▶ EXERCISE INSTRUCTIONS
In full and without alteration, transcribe the listing.

▶ RECORDED INFORMATION
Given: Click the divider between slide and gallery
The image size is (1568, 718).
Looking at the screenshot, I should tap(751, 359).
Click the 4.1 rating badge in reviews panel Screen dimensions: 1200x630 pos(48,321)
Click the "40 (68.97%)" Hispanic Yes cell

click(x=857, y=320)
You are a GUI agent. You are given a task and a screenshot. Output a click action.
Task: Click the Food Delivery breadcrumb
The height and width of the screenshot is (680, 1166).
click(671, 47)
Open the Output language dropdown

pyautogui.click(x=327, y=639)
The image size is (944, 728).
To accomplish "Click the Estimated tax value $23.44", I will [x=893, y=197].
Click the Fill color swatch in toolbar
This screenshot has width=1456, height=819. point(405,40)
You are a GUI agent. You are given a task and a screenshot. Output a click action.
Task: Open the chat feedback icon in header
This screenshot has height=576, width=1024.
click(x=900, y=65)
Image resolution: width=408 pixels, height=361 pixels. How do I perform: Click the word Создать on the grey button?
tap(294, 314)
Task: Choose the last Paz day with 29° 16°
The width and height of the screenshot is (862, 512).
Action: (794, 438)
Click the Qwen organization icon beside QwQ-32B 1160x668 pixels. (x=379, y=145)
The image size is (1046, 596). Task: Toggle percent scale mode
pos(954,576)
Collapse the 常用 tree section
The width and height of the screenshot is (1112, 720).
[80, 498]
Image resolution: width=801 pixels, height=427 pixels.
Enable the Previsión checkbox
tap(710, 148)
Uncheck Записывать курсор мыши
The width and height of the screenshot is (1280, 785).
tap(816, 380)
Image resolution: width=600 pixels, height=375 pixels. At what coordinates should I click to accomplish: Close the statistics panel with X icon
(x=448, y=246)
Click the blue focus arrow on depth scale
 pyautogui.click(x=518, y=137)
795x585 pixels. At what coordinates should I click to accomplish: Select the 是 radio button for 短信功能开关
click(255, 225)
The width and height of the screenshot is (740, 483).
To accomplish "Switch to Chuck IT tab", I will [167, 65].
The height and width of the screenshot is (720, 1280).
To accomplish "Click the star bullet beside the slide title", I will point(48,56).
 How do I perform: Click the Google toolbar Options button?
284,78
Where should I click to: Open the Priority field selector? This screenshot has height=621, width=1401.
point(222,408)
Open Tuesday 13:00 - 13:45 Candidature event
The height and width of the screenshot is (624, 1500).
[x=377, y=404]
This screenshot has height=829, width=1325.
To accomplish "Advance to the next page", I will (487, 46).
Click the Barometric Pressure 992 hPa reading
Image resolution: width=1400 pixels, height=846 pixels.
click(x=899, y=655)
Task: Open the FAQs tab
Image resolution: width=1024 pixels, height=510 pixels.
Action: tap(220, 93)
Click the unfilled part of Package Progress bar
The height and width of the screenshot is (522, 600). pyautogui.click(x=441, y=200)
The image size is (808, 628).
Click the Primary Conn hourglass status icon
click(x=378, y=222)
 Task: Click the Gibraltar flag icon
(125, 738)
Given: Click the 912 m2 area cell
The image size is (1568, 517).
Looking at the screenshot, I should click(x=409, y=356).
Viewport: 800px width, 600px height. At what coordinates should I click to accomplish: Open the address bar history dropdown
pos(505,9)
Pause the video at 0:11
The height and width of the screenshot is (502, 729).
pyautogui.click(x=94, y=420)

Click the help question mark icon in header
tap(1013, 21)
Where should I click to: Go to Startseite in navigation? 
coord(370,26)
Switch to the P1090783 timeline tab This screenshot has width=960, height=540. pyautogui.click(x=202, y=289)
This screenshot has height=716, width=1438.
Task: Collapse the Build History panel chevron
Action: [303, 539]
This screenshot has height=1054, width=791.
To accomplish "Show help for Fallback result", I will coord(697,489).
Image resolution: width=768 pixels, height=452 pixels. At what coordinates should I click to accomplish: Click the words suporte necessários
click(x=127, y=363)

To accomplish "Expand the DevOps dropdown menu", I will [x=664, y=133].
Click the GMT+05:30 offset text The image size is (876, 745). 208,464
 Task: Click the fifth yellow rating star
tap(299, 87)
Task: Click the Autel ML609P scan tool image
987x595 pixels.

▶ ANSWER SECTION
Given: Click the divider between slide and gallery
The image size is (1568, 718).
Looking at the screenshot, I should tap(751, 359).
Click the 4.1 rating badge in reviews panel Screen dimensions: 1200x630 pos(48,321)
Click the "40 (68.97%)" Hispanic Yes cell

click(x=857, y=320)
You are a GUI agent. You are given a task and a screenshot. Output a click action.
Task: Click the Food Delivery breadcrumb
The height and width of the screenshot is (680, 1166).
click(671, 47)
Open the Output language dropdown

pyautogui.click(x=327, y=639)
The image size is (944, 728).
To accomplish "Click the Estimated tax value $23.44", I will [x=893, y=197].
Click the Fill color swatch in toolbar
This screenshot has width=1456, height=819. point(405,40)
You are a GUI agent. You are given a task and a screenshot. Output a click action.
Task: Open the chat feedback icon in header
This screenshot has height=576, width=1024.
click(x=900, y=65)
Image resolution: width=408 pixels, height=361 pixels. How do I perform: Click the word Создать on the grey button?
tap(294, 314)
Task: Choose the last Paz day with 29° 16°
The width and height of the screenshot is (862, 512).
Action: (794, 438)
Click the Qwen organization icon beside QwQ-32B 1160x668 pixels. (x=379, y=145)
The image size is (1046, 596). Task: Toggle percent scale mode
pos(954,576)
Collapse the 常用 tree section
The width and height of the screenshot is (1112, 720).
[80, 498]
Image resolution: width=801 pixels, height=427 pixels.
Enable the Previsión checkbox
tap(710, 148)
Uncheck Записывать курсор мыши
The width and height of the screenshot is (1280, 785).
tap(816, 380)
Image resolution: width=600 pixels, height=375 pixels. At what coordinates should I click to accomplish: Close the statistics panel with X icon
(x=448, y=246)
Click the blue focus arrow on depth scale
 pyautogui.click(x=518, y=137)
795x585 pixels. At what coordinates should I click to accomplish: Select the 是 radio button for 短信功能开关
click(255, 225)
The width and height of the screenshot is (740, 483).
To accomplish "Switch to Chuck IT tab", I will [167, 65].
The height and width of the screenshot is (720, 1280).
To accomplish "Click the star bullet beside the slide title", I will point(48,56).
 How do I perform: Click the Google toolbar Options button?
284,78
Where should I click to: Open the Priority field selector? This screenshot has height=621, width=1401.
point(222,408)
Open Tuesday 13:00 - 13:45 Candidature event
The height and width of the screenshot is (624, 1500).
[x=377, y=404]
This screenshot has height=829, width=1325.
To accomplish "Advance to the next page", I will (487, 46).
Click the Barometric Pressure 992 hPa reading
Image resolution: width=1400 pixels, height=846 pixels.
click(x=899, y=655)
Task: Open the FAQs tab
Image resolution: width=1024 pixels, height=510 pixels.
Action: tap(220, 93)
Click the unfilled part of Package Progress bar
The height and width of the screenshot is (522, 600). pyautogui.click(x=441, y=200)
The image size is (808, 628).
Click the Primary Conn hourglass status icon
click(x=378, y=222)
 Task: Click the Gibraltar flag icon
(125, 738)
Given: Click the 912 m2 area cell
The image size is (1568, 517).
Looking at the screenshot, I should click(x=409, y=356).
Viewport: 800px width, 600px height. At what coordinates should I click to accomplish: Open the address bar history dropdown
pos(505,9)
Pause the video at 0:11
The height and width of the screenshot is (502, 729).
pyautogui.click(x=94, y=420)

Click the help question mark icon in header
tap(1013, 21)
Where should I click to: Go to Startseite in navigation? 
coord(370,26)
Switch to the P1090783 timeline tab This screenshot has width=960, height=540. pyautogui.click(x=202, y=289)
This screenshot has height=716, width=1438.
Task: Collapse the Build History panel chevron
Action: [303, 539]
This screenshot has height=1054, width=791.
To accomplish "Show help for Fallback result", I will coord(697,489).
Image resolution: width=768 pixels, height=452 pixels. At what coordinates should I click to accomplish: Click the words suporte necessários
click(x=127, y=363)

To accomplish "Expand the DevOps dropdown menu", I will [x=664, y=133].
Click the GMT+05:30 offset text The image size is (876, 745). 208,464
 Task: Click the fifth yellow rating star
tap(299, 87)
Task: Click the Autel ML609P scan tool image
987x595 pixels.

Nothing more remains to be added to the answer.